Fear of cancer recurrence and PSA anxiety in patients with prostate cancer: a systematic review

Purpose

The impact of prostate cancer on the mental wellbeing of patients is increasingly being appreciated. Two important aspects of this include fear of cancer recurrence (FCR) and prostate-specific antigen (PSA) anxiety. However, their prevalence, severity and associating factors remain poorly understood. Therefore, this review aims to evaluate the current evidence for the prevalence, severity and associating features of PSA anxiety and FCR. Methods A systematic search of MEDLINE, EMBASE and PsycINFO databases was conducted by two independent reviewers.

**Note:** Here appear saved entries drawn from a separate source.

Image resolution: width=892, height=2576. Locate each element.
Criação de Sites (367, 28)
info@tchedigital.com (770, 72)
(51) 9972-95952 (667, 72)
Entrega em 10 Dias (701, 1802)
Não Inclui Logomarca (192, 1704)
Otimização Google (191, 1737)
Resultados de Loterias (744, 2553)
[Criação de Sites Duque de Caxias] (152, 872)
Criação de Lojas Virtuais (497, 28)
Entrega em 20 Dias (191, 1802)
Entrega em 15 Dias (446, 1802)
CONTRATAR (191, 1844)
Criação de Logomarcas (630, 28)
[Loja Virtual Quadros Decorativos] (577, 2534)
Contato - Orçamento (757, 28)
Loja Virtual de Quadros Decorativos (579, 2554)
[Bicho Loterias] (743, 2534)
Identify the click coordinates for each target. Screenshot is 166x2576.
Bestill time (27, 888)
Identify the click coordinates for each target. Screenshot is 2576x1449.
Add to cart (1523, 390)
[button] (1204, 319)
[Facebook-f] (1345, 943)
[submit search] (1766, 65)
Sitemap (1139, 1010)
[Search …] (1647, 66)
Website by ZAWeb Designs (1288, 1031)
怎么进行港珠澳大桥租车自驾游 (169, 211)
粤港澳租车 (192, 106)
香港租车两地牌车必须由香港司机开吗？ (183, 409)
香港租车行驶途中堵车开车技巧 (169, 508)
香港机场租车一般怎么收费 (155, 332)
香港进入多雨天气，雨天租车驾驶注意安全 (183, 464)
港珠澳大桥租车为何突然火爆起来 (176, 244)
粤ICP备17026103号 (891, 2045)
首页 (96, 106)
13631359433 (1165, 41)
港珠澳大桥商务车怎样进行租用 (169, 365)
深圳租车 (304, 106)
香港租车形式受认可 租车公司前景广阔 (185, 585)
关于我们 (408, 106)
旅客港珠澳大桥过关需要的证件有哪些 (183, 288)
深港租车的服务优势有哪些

Observational studies measuring FCR and PSA anxiety in prostate cancer using validated measures were included. Outcome measures were prevalence of significant levels, mean scores and significant correlations of FCR and PSA anxiety scores with patient, disease, treatment or other mental health and quality of life outcomes. Results One thousand one hundred forty-eight individual records underwent screening with 32 studies included. Median prevalence of significant FCR and PSA anxiety was 16% and 22% respectively across all studies. Longitudinal studies demonstrated severity of both symptoms peaks at diagnosis, with little variability, even several years following this. Evaluating associating factors revealed younger age, generalised quality of life and mental health symptoms to be important factors for both outcomes. Few studies evaluated associations and differences between other patient, disease and treatment characteristics. Conclusion FCR and PSA anxiety are prominent symptoms for prostate cancer patients and importantly when present, are associated with poorer quality of life and mental health symptoms. Screening for these constructs and referral to appropriate services should form part of routine follow-up care.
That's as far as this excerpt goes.